Excerpted passage:
______________________________

Review copy received from Hachette.  Available in bookstores today.

Speak (A book about bots)
Speak, Louisa Hall

Yup, the blurring on the cover text is deliberate.  And I like it.  Sadly, you'll see another cover (I like less) around a fair bit.  I love this one.

I am impressed with this book;
  • The narrative is split between five different voices -- each one connected by their contribution to a robotic doll (with artificial intelligence).  Each voice is distinctly different from the others, and offers a compelling story.  It is a bonus that each sounds from a different time.
  • Like many adult books, there is some adult content; there is some swearing (not a lot), and a wide range of allusions to sexual activity (to paint character, not excite).  There isn't really any violent content.
  • I'm quite certain I didn't find the big questions Hall was asking as thought-provoking as she does, I did mull over a lot of others fringe questions that arose.
  • Some of the narrative devices and choices are fascinating, and would make great discussion!  If you read this, I want to talk about it!  There are some motifs I think will endure akin to Fahrenheit 451's book-burning.
  • I steadily read this with interest -- not in a devouring way (like I do with an easy, entertaining and gripping YA novel), but with a keen investment in reading it through.
I think you will know from the blurbag if this book is for you -- Have questions about A.I.?  Enjoy multiple perspectives?  This is your book.  (And you'll receive commentary on a lot more.)

Review copy received from Hachette. Available in bookstore today.

Monday, July 6, 2015

Sweet, Sweet Fruits of Laini's Mind

Lips Touch, Laini Taylor
I ordered Laini's short story collection a long time ago, and I have had it on the bookshelf, waiting.  This may seem odd, given how much I have loved all of her other work.  But the thing is, I have read all of her other work.  And I don't want it to be over yet.  While I know she is not yet finished writing, I know a new title isn't due soon enough, and so I have been holding onto this last morsel of wondrous imaginative fantasy.  For what?  For a literary "rainy day." You know the type -- when you are in between books, and the last few have failed to capture and ignite any fire inside you?  For me, the last three books (or more? Can I even be sure?) have left me in a lettered fugue.  Why was it I would trade sleep to read, again?  Was that ever tempting? 

It was time to open up my gift to self and reawaken all of the love for the words.

______________________________

Exercise set:
a) Answer these questions from the book-review excerpt, one per line:
(i) How many voices is the narrative of Speak divided among?
(ii) Which publisher provided the review copy of Speak?
(iii) What kind of book is Lips Touch, according to the reviewer?
b) Extend the book-review excerpt past its final sentence, continuing the review of Lips Touch in the same voice.
The rows that come next are separate material, independent of the book-review excerpt.

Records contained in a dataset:
______________________________

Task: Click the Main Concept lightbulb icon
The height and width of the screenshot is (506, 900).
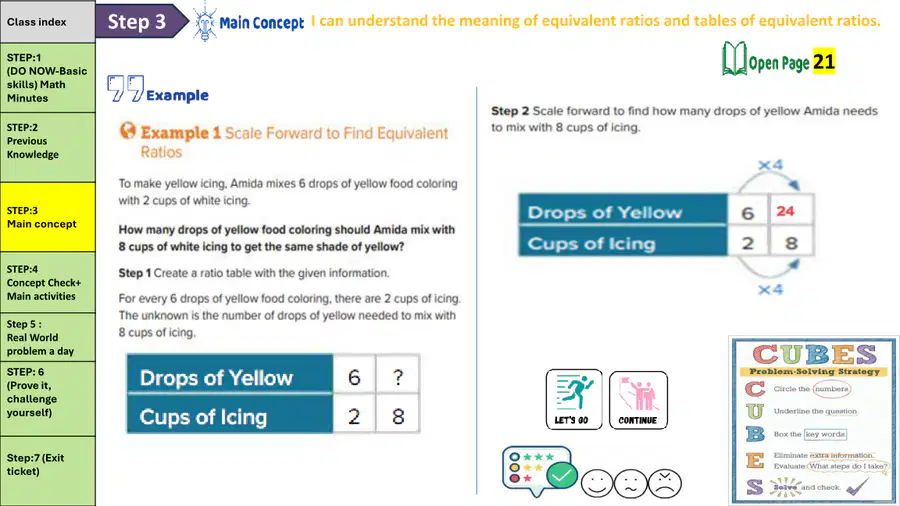Action: tap(205, 22)
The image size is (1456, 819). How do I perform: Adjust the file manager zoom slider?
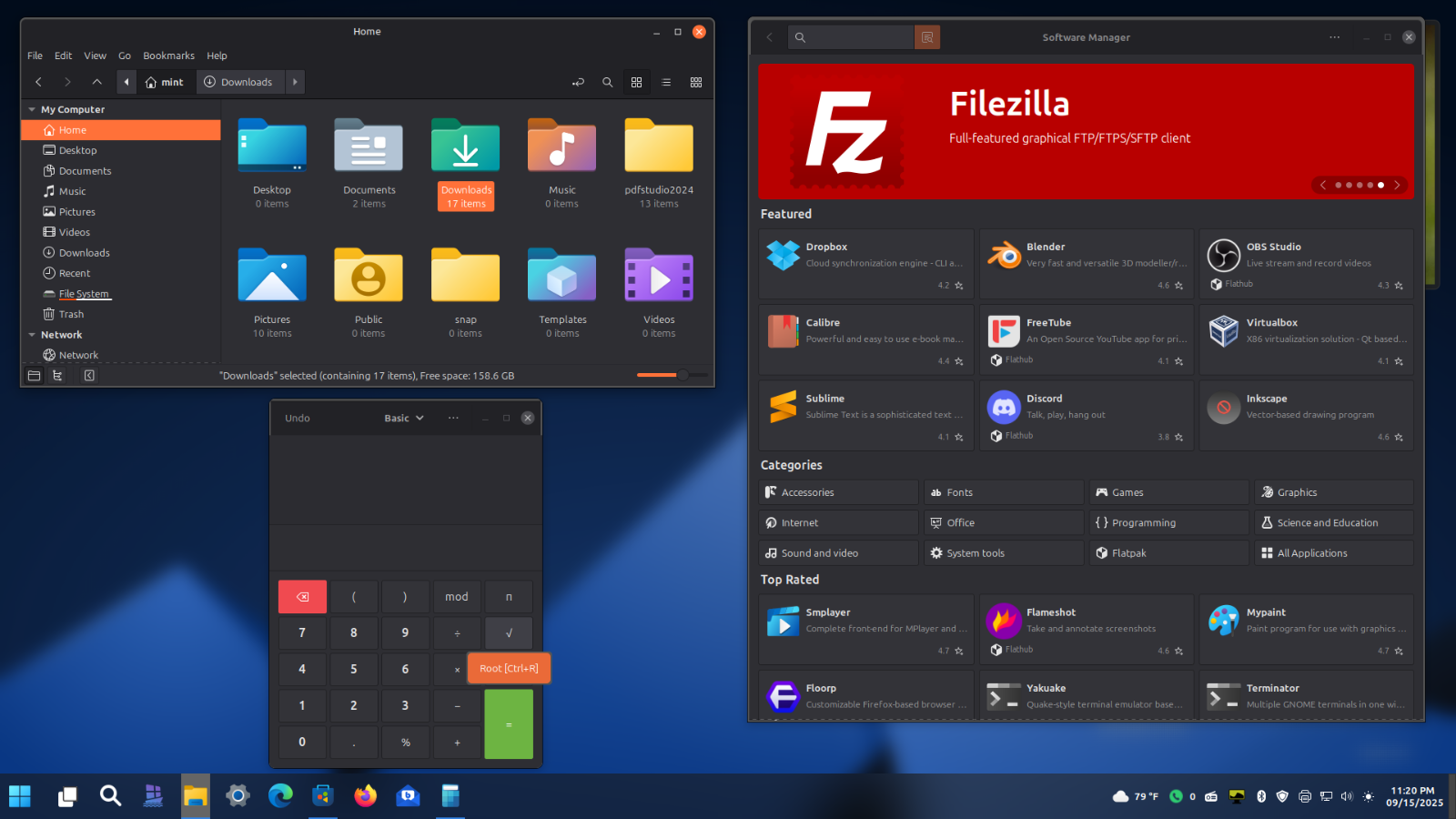coord(682,375)
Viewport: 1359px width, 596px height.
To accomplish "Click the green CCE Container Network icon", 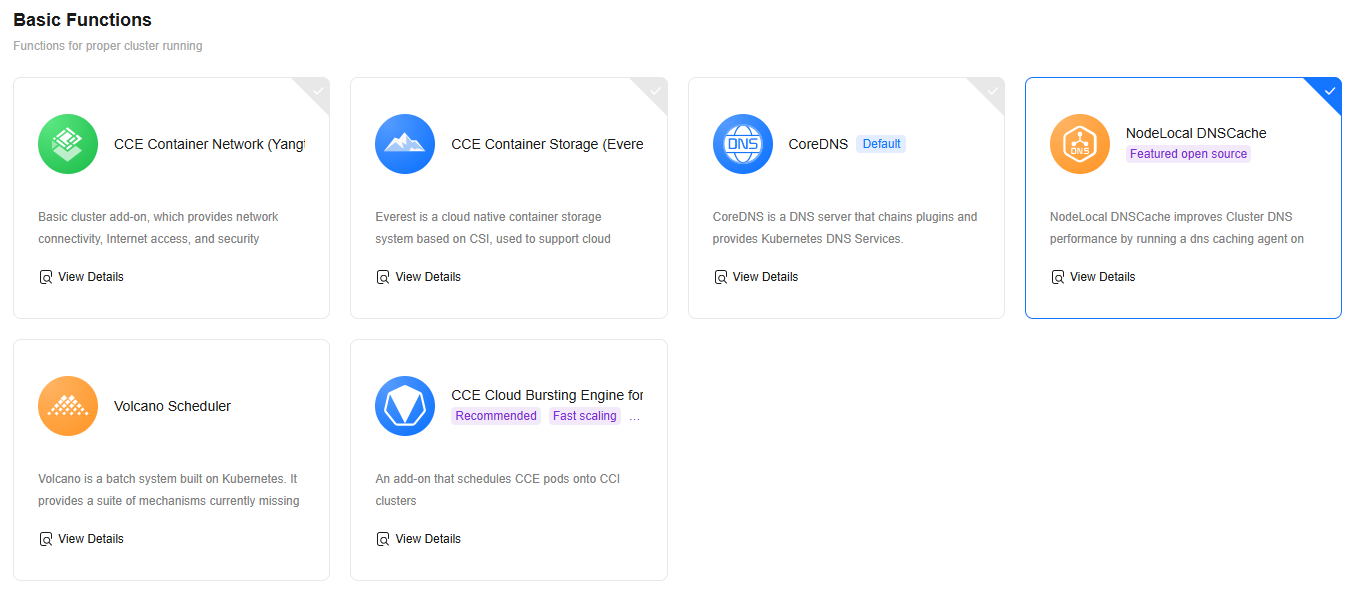I will click(68, 144).
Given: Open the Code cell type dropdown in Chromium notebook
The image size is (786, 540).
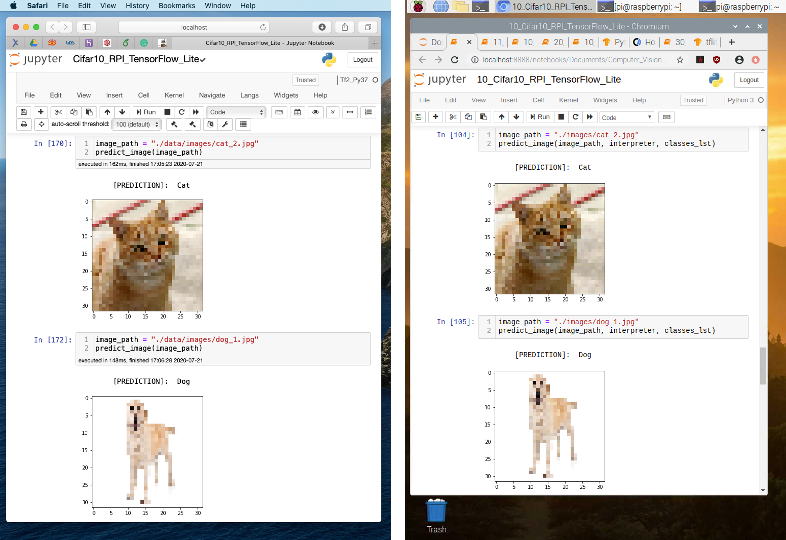Looking at the screenshot, I should coord(626,117).
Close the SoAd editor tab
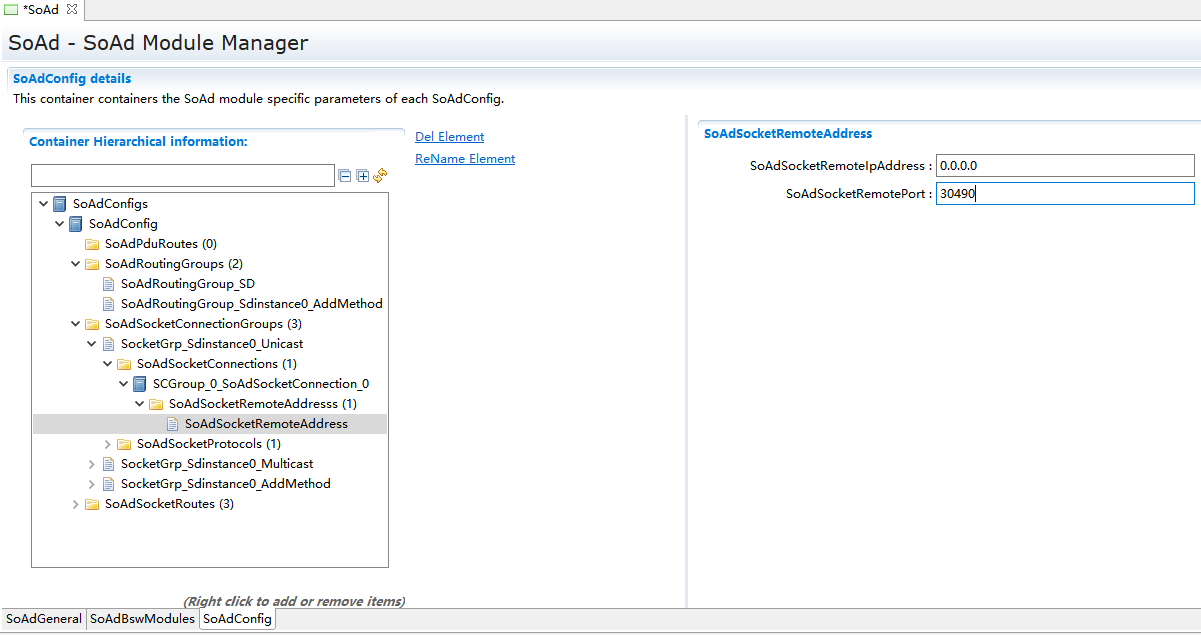This screenshot has height=635, width=1201. (x=72, y=9)
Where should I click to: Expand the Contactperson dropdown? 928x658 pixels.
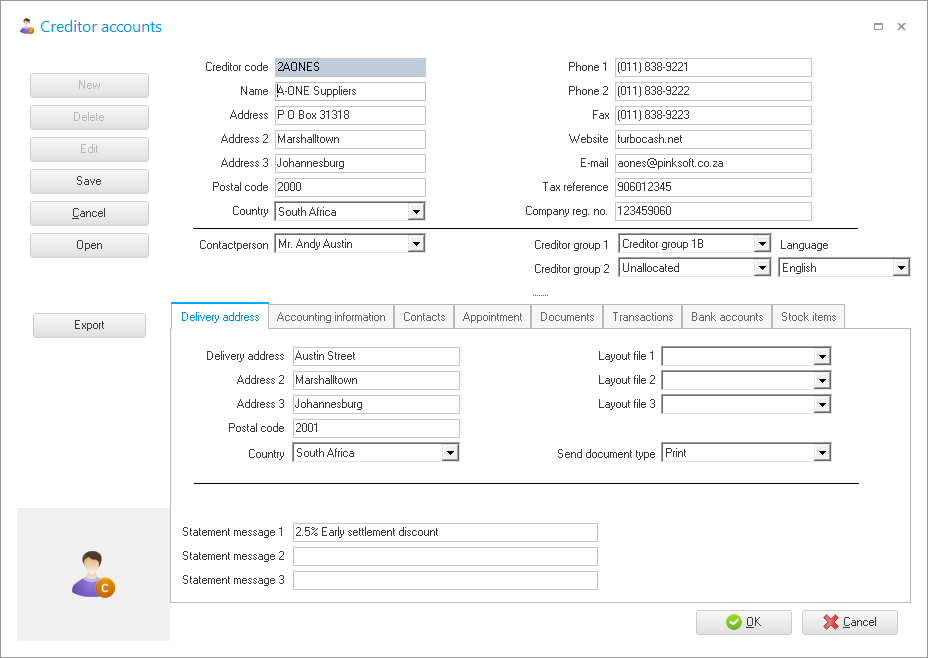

______________________________

Written answers:
a)
(i) Five.
(ii) Hachette.
(iii) A short story collection.

b)
I am so glad I saved this book (although I intend to re-read it).

Laini, we can always count on you.

This woman's imagination! And I practically salivate over her constant prowess to turn a phrase into poetry without calling attention to itself -- to have me lapping up every sentence, turning every page, with admiration and envy.  To imagine and frame the imagined so well?  Oh my.

Lips Touch contains three tales, each beautifully-crafted and memorable.  There is darkness there -- so you should avoid these if you shy away from such, but there is delicate beauty too. 

The first has dialogue akin to Daughter.
The second has an epic love story that feels 1,000 years old, reborn in Laini's voice.
The final isn't quite as playful (although the second feels weightier, and old, as mentioned), but rather has a sombre, dark, and challenging tone.  The implied messages about our existence aren't offensive, but the characters who lack what we value are pretty scary pieces of work, who do scary things. 

For fans of DOSAB, Dreamdark, and's time you considered a self-gift too.

For the first two:
  • Warm sensuality, allusion to hot (confirmed only after marriage).
  • Mid-level cussing, nothing I found awful.
  • Some provocative possible interpretations of intended moral.
For the last:
  • This one has some potentially disturbing content, and I recommend treading carefully for those with sensitivities to invasive material.
Overall:  recommended for those of kissing age.
    Post Script:  Husband Jim's illustrations are a splendid bonus, although I do prefer my cover (the one I've led with, to the more common one featuring his work).